■ **Problem to solve**
Set down exactly the lines below, starting at the one that contains "Task: Click the highlighted" and ending at the one that contains "Click the Moneda", with both of those lines included and nothing else.

■ **Task material**

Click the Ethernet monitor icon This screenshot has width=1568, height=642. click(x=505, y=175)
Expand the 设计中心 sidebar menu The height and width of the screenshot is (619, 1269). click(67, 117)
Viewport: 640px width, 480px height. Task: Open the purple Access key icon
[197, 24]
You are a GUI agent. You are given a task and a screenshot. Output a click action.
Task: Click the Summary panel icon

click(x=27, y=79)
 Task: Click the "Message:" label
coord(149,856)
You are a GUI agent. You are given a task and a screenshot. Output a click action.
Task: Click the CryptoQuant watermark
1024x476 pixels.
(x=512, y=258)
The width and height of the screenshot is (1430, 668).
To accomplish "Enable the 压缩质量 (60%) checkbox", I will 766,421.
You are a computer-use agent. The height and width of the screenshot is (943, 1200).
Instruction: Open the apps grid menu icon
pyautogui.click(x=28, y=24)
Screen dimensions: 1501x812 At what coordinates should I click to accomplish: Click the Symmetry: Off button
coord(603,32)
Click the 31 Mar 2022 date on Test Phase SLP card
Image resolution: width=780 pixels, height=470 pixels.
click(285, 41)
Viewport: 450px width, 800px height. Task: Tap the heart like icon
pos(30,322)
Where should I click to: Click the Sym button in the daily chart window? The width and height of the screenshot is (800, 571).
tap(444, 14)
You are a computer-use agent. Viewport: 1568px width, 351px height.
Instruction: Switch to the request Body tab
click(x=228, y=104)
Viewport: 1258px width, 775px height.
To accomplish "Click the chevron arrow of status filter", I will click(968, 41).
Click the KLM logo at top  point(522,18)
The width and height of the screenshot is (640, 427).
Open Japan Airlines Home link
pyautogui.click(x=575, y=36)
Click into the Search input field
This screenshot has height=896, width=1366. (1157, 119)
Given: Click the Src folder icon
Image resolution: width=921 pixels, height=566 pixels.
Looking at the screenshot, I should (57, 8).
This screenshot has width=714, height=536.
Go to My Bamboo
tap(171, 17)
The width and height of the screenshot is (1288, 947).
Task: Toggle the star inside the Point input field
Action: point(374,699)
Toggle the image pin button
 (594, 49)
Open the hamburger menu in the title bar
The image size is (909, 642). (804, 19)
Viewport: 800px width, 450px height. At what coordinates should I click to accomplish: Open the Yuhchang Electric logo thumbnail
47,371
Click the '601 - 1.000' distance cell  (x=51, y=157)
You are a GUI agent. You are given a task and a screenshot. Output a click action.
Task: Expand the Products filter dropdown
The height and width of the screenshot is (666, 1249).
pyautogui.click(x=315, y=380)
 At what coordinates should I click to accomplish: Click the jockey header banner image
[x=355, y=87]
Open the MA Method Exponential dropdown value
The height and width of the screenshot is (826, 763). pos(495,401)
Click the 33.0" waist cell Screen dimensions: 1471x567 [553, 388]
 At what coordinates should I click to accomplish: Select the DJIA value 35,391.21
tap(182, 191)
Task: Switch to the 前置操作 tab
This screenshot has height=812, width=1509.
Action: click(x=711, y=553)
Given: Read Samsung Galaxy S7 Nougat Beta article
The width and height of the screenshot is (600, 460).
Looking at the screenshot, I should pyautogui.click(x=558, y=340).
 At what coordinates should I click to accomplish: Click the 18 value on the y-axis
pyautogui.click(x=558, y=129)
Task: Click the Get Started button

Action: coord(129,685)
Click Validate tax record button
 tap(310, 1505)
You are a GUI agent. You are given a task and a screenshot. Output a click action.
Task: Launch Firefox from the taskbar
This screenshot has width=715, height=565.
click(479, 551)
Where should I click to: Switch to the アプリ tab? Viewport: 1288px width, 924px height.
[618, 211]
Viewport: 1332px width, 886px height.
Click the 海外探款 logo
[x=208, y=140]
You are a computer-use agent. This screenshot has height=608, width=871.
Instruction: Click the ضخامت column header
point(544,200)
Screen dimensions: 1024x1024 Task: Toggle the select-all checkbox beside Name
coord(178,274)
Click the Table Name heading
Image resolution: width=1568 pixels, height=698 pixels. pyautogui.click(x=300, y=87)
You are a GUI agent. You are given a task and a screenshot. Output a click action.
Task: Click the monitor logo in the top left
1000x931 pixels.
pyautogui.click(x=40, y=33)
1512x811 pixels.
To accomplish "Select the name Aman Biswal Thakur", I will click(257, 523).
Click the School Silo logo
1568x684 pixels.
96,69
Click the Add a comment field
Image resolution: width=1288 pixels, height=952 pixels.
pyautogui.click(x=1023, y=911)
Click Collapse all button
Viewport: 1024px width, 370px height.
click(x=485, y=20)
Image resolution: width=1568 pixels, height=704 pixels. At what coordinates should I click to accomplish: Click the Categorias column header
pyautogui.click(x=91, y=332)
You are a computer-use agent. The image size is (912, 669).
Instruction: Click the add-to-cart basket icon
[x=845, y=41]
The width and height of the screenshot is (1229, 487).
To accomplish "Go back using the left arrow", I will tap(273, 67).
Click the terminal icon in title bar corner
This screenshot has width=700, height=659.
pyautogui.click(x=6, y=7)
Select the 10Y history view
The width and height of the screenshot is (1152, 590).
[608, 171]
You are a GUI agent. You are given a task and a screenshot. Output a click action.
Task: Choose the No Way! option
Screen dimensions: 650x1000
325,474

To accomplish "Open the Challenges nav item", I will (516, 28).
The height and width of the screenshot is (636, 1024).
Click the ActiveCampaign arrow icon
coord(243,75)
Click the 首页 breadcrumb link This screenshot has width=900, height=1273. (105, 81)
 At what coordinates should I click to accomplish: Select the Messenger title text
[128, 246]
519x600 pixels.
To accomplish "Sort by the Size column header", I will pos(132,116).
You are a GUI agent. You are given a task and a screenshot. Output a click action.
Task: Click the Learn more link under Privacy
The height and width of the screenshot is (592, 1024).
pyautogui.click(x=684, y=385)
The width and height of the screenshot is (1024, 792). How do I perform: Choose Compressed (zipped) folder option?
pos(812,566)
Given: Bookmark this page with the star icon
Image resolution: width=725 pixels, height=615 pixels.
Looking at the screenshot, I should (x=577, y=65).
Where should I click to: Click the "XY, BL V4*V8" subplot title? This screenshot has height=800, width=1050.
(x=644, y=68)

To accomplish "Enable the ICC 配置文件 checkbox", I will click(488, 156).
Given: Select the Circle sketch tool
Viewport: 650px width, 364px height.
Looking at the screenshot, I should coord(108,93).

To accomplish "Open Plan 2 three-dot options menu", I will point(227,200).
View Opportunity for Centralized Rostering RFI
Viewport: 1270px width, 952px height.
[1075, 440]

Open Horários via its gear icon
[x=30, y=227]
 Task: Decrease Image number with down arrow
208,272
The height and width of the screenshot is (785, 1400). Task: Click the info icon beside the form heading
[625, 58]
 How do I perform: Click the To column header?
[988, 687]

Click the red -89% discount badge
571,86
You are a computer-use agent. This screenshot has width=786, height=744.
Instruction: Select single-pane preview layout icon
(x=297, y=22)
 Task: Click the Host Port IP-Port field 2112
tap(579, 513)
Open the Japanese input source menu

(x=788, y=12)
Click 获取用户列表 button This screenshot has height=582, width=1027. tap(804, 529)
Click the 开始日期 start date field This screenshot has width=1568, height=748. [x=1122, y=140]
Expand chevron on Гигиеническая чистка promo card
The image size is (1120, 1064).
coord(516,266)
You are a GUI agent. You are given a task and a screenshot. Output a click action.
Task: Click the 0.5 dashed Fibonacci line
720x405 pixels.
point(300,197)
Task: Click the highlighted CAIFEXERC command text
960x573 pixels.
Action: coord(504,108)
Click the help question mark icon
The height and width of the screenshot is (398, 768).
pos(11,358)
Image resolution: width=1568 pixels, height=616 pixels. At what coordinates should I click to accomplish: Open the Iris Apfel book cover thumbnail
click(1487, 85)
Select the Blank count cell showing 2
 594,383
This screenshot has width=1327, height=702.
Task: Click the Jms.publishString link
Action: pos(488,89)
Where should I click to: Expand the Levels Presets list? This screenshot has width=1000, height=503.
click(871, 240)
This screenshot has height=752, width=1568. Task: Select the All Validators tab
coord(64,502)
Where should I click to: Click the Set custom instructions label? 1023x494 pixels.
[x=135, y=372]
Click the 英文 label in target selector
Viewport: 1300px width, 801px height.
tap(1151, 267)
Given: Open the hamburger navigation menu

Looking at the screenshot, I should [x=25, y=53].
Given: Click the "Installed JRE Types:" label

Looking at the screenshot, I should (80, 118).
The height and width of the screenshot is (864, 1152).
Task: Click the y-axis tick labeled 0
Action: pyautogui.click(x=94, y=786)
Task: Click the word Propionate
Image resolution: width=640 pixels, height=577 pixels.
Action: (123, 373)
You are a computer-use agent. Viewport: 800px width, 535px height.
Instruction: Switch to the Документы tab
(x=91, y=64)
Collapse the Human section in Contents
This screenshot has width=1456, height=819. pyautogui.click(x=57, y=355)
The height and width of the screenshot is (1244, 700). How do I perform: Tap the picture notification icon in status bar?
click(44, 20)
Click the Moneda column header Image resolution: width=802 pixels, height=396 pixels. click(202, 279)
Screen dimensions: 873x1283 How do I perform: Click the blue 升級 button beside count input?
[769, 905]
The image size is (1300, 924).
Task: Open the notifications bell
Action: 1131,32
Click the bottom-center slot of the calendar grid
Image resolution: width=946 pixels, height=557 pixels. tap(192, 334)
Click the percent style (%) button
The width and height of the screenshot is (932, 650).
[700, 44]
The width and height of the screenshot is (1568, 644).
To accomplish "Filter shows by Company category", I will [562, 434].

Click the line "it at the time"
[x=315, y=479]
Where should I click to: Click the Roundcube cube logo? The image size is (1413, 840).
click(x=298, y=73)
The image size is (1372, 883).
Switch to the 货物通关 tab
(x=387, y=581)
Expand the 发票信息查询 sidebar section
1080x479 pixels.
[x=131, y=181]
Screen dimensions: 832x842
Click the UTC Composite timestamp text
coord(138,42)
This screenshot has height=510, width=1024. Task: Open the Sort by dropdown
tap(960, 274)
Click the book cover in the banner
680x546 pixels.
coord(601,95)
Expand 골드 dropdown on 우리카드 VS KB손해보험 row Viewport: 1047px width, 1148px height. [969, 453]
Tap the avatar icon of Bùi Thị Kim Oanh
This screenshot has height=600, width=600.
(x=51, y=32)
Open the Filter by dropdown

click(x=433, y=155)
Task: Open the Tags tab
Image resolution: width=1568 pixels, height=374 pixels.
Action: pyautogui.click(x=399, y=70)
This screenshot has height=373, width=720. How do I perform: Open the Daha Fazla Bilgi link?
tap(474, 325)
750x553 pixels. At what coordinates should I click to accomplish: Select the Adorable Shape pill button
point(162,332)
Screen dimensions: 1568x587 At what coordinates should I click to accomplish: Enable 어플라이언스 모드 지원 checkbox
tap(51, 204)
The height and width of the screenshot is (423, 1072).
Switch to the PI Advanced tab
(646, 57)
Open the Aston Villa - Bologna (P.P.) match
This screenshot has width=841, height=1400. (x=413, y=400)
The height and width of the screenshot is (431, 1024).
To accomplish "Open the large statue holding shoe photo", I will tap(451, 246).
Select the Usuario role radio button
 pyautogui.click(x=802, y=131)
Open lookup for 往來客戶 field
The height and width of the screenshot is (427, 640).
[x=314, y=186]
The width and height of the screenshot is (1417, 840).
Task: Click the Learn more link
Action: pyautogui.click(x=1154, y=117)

■ **Solution to this exercise**
Task: Click the highlighted CAIFEXERC command text
960x573 pixels.
Action: coord(504,108)
Click the help question mark icon
The height and width of the screenshot is (398, 768).
pos(11,358)
Image resolution: width=1568 pixels, height=616 pixels. At what coordinates should I click to accomplish: Open the Iris Apfel book cover thumbnail
click(1487, 85)
Select the Blank count cell showing 2
 594,383
This screenshot has width=1327, height=702.
Task: Click the Jms.publishString link
Action: pos(488,89)
Where should I click to: Expand the Levels Presets list? This screenshot has width=1000, height=503.
click(871, 240)
This screenshot has height=752, width=1568. Task: Select the All Validators tab
coord(64,502)
Where should I click to: Click the Set custom instructions label? 1023x494 pixels.
[x=135, y=372]
Click the 英文 label in target selector
Viewport: 1300px width, 801px height.
tap(1151, 267)
Given: Open the hamburger navigation menu

Looking at the screenshot, I should [x=25, y=53].
Given: Click the "Installed JRE Types:" label

Looking at the screenshot, I should (80, 118).
The height and width of the screenshot is (864, 1152).
Task: Click the y-axis tick labeled 0
Action: pyautogui.click(x=94, y=786)
Task: Click the word Propionate
Image resolution: width=640 pixels, height=577 pixels.
Action: (123, 373)
You are a computer-use agent. Viewport: 800px width, 535px height.
Instruction: Switch to the Документы tab
(x=91, y=64)
Collapse the Human section in Contents
This screenshot has width=1456, height=819. pyautogui.click(x=57, y=355)
The height and width of the screenshot is (1244, 700). How do I perform: Tap the picture notification icon in status bar?
click(44, 20)
Click the Moneda column header Image resolution: width=802 pixels, height=396 pixels. click(202, 279)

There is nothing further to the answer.